1. Load Key from Environment

The key must be stored as a JSON string in an environment variable:

import msd_sdk as msd

my_key = msd.key_from_env("MSD_PRIVATE_KEY")

Key structure returned:

{
  '__type': 'ET.Ed25519KeyPair',
  '__uid': '🍃-8d1dc8766070c87a4bb1',
  'private_key': '🗝️-61250af6bf8b9332be5c2b8a4877c56189867c8840cce541ab7fbe9270bb9b6c',
  'public_key': '🔑-8614d100b3cdb5ff6c37c846760dd1990f637994bd985d9486f212133bfd6284'
}

2. Create a Signed Granule

Important:

  • data can be any plain data type: string, dict, list, number, boolean, etc.
  • metadata must always be a dictionary

Example 1: String data

data = "Hello, Meta Structured Data!"
metadata = {
    'creator': 'Alice',
    'description': 'sample data',
}

my_granule = msd.create_granule(data, metadata, my_key)

Granule structure returned:

{
  '__type': 'ET.SignedGranule',
  'data': 'Hello, Meta Structured Data!',
  'metadata': {'creator': 'Alice', 'description': 'sample data'},
  'signature_time': {'__type': 'Time', 'zef_unix_time': '1769253762'},
  'signature': {
    '__type': 'ET.Ed25519Signature',
    'signature': '🔏-9f3a8c29e9784fe63ccc7ebc3e1f394e9dcdf9a7d51bc6fa314dac8a902e9aff6a4e64619bae5a4f674980fcba77877d8a0131e8dfa7976cc23cf1d526ab0c07'
  },
  'key': {
    '__type': 'ET.Ed25519KeyPair',
    '__uid': '🍃-8d1dc8766070c87a4bb1',
    'public_key': '🔑-8614d100b3cdb5ff6c37c846760dd1990f637994bd985d9486f212133bfd6284'
  }
}

Example 2: Dict data (nested structures supported)

data = {"message": "Hello", "count": 42, "nested": {"key": "value"}}
metadata = {'creator': 'Bob', 'schema': 'v1.0'}

my_granule = msd.create_granule(data, metadata, my_key)

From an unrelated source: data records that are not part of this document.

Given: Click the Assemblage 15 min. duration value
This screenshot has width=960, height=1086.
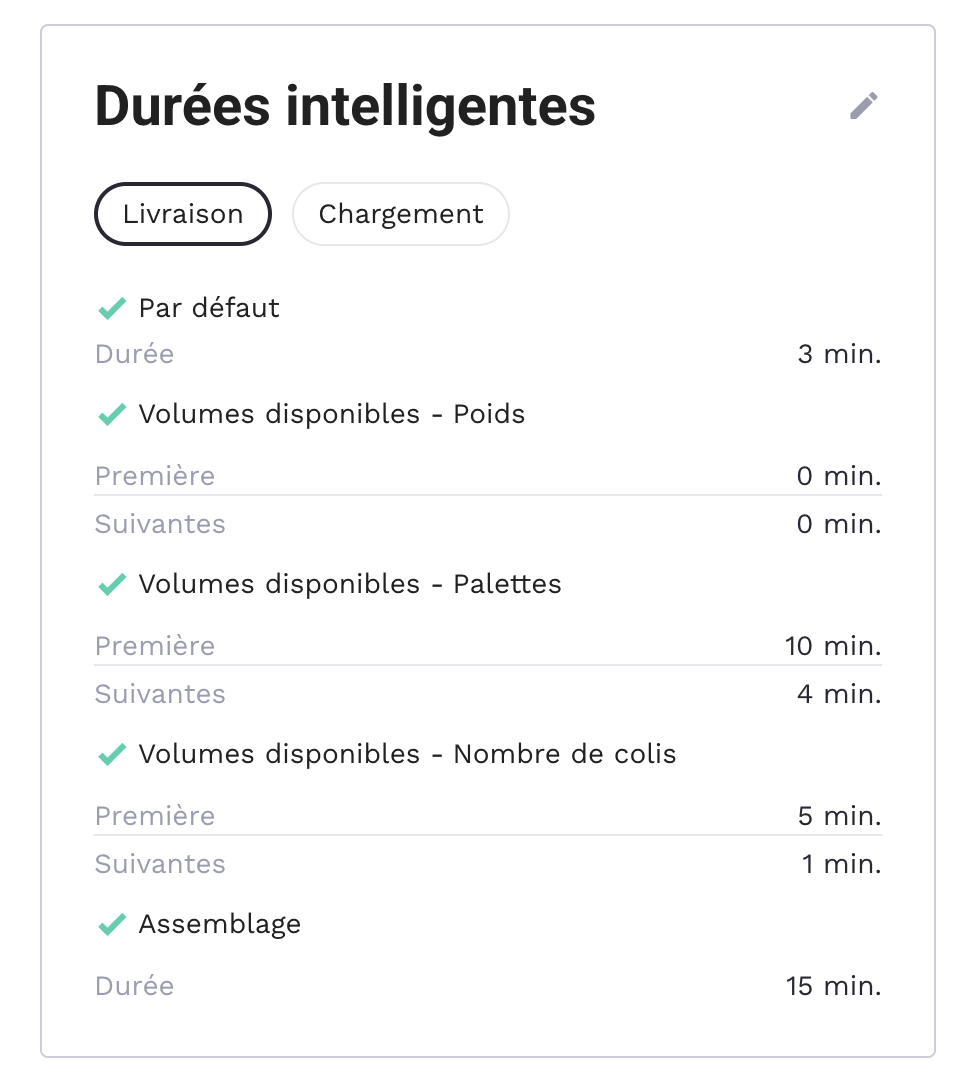Looking at the screenshot, I should coord(833,986).
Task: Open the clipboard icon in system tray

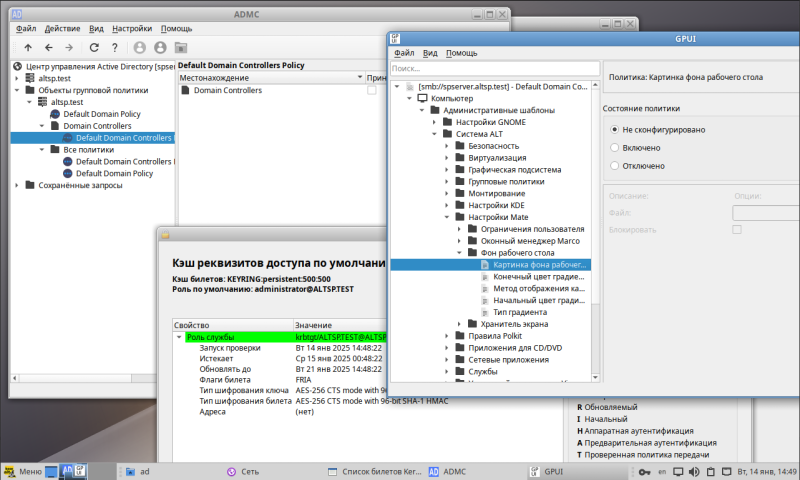Action: (711, 472)
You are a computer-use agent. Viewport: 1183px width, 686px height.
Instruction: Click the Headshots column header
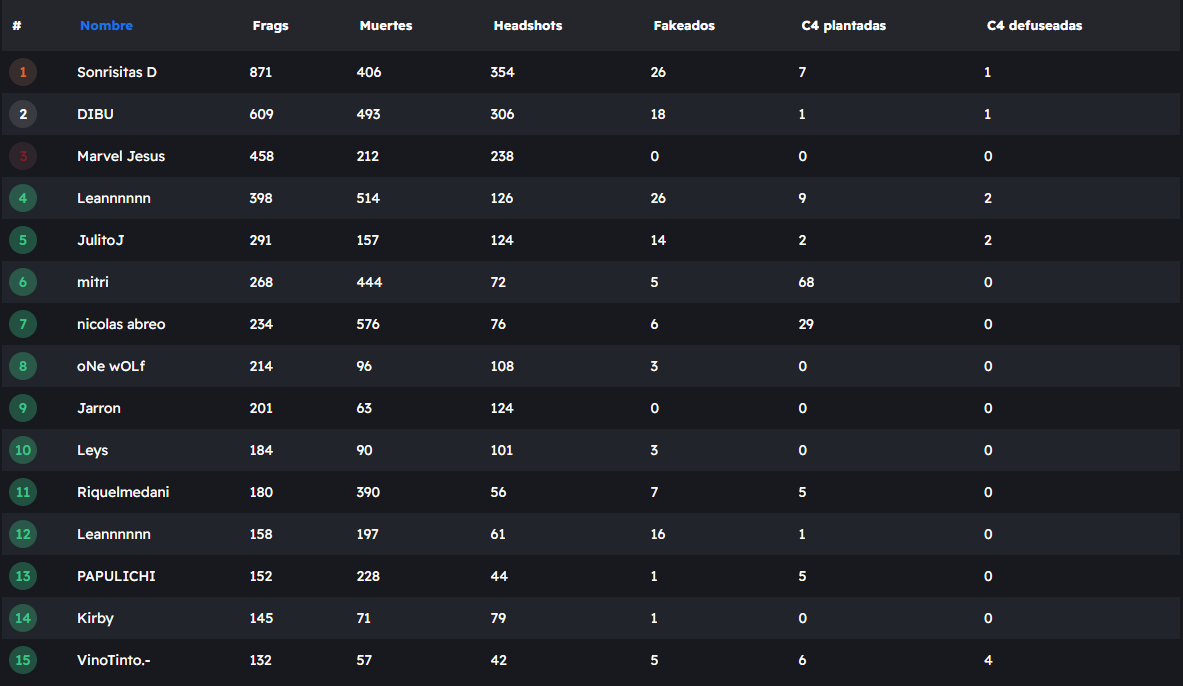click(x=528, y=26)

Granule structure returned:

{
  '__type': 'ET.SignedGranule',
  'data': {'message': 'Hello', 'count': 42, 'nested': {'key': 'value'}},
  'metadata': {'creator': 'Bob', 'schema': 'v1.0'},
  'signature_time': {'__type': 'Time', 'zef_unix_time': '1769253762'},
  'signature': {
    '__type': 'ET.Ed25519Signature',
    'signature': '🔏-04ae2907139456ea20a5d0812dfb14ff90abe010113142cbdfd1b8703aea0fc5bd2791249049789983d39f8c63851fb4175fec52993f7ea500931fd7eac32506'
  },
  'key': {
    '__type': 'ET.Ed25519KeyPair',
    '__uid': '🍃-8d1dc8766070c87a4bb1',
    'public_key': '🔑-8614d100b3cdb5ff6c37c846760dd1990f637994bd985d9486f212133bfd6284'
  }
}

3. Verify a Signature

verify() checks whether a signature is valid — i.e., whether the data has been tampered with since signing. It works on all three signed data types:

Verifying a Granule

granule = msd.create_granule(data, metadata, my_key)

is_valid = msd.verify(granule)  # returns True or False

Verifying a Signed Dict

signed_dict = msd.sign_and_embed_dict(
    {"message": "Hello", "count": 42},
    {"creator": "Alice"},
    my_key
)

is_valid = msd.verify(signed_dict)  # True

# Tamper with the data — verification fails
signed_dict["count"] = 99
is_valid = msd.verify(signed_dict)  # False

Verifying a Signed File

signed_png = msd.sign_and_embed(
    {'type': 'png', 'content': png_bytes},
    {'author': 'Alice'},
    my_key
)

is_valid = msd.verify(signed_png)  # True

This works for all supported file types: PNG, JPG, PDF, DOCX, XLSX, PPTX.

Behavior

  • Returns True if the signature is valid for the data
  • Returns False if the data has been modified since signing
  • Raises ValueError if the input format is not recognized or has no embedded signature

4. Content Hash (without signature)

my_content_hash = msd.content_hash(data)
# Returns: String(hash='🪨-523d1d9f304a40f30aa741cbdd66cad80f65b9db6c6cba66f2e149e0c2907f29')

About Merkle Hashing

content_hash uses BLAKE3 Merkle hashing for aggregate data types (Dict, Array/List, Set) and Entity types. This enables:

  • Structural sharing: Reused sub-structures have the same hash
  • Interoperability with signatures: Shared data can be verified independently
  • Specifying aggregates by hashes: A dict's hash depends on the hashes of its keys and values

The mapping from hash → full value can be maintained via hash stores (dicts/maps), enabling content-addressed storage and deduplication.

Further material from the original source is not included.